History also tells us that the people who built and nurtured this great nation of ours have been since long known as Hindus all over the world. And this, long-long before Islam or Christianity appeared on the world-stage. It is natural, the fate of this nation has been, since then, inextricably bound with that of the Hindus. So long as the Hindus remained organised and intensely conscious of their great national ideals, the nation rapidly progressed and rose to heights of prosperity and power. But, in course of time, when disunity crept in and they became splintered and oblivious of their unique national identity, the nation gradually slipped into slavery and all-round degeneration. In short, with the rise of Hindus, the nation also rose and with their downfall the nation also fell.
National Emancipation
Dr Hedgewar, therefore, concluded that the secret of national emancipation lay in rejuvenating and reorganising the Hindu people as a self-assured, well-knit, and powerful social entity. There was no place in this line of thinking for finding fault with others and holding them responsible for our downfall. It was entirely a positive approach of self-correction and self-renewal.

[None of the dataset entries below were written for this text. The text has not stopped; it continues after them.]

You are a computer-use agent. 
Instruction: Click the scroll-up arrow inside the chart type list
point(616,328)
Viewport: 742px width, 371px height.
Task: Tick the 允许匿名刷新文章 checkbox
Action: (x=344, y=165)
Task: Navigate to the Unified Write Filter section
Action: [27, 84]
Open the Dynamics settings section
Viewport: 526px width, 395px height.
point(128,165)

At the same time, Dr Hedgewar had not shut his eyes to hard realities of contemporary developments. He was as much fully alive to the present as to the past. Nor was he an armchair theoretician trying to arrive at airy solutions. He was, from his boyhood, totally and actively identified with various movements for national liberation. The fund of practical experience and the keen insight he had acquired thereby had given him an assessment of the contemporary developments.
With the advent of Muslims as aggressors on our land, a new challenge had developed on our national scene. Their past history and their contemporary trends both pointed to the same conclusion that they were hell-bent on destroying the very fabric and soul of our national entity. They appeared dead opposed to every single aspect of the national life here—its life-values, points of honour, its heroes, and even the unity and sanctity of motherland. All the goodwill and generosity showered upon them had only proved counter-productive; it had only further whetted their aggressive nature. All that the country got by way of reward was countrywide gruesome riots climaxing in the terrible Moplah holocaust.
In the then prevalent situation, Doctorji’s uncompromising nationalist stand vis-à-vis Muslims, however, did not allow his mental clarity to be clouded by anti-somebody complexes. He would not keep off from or much less hate the Muslims just because they were Muslims. And, throughout his life, he maintained this noble attitude even under most trying situations. He could be one with patriotic Muslims without the least trace of mental reservations. The one and only consideration that weighed with him was unalloyed love for our country and our culture. And wherever he noticed it, he would feel oneself with it. He would as heartily go along with a patriotic Muslim as he would do with a patriotic Hindu. He made no distinction merely because of one’s religious beliefs.
Swadeshi Bhakt
Doctorji’s deep love for Maulvi Liaquat Hussain, while he was in Calcutta, makes a revealing instance in point. Doctorji was then in his early twenties whereas the Maulvi was on the other side of sixty. Maulvi Saheb was a devout follower of Lokamanya Tilak and a swadeshi bhakt. He ran a Swadeshi provision store also to popularise Swadeshi. Though poor by himself, he was always busy collecting funds for the needy. Helping poor students for their education was his special love. His patriotic ventures would often land him in prison. No wonder, the young Doctor Hedgewar felt fascinated by him. He, with his friends, would join the prabhat pheris and the public meetings that Maulvi Saheb would organise. Once, when he fell ill, Doctorji stayed with him to serve him day and night.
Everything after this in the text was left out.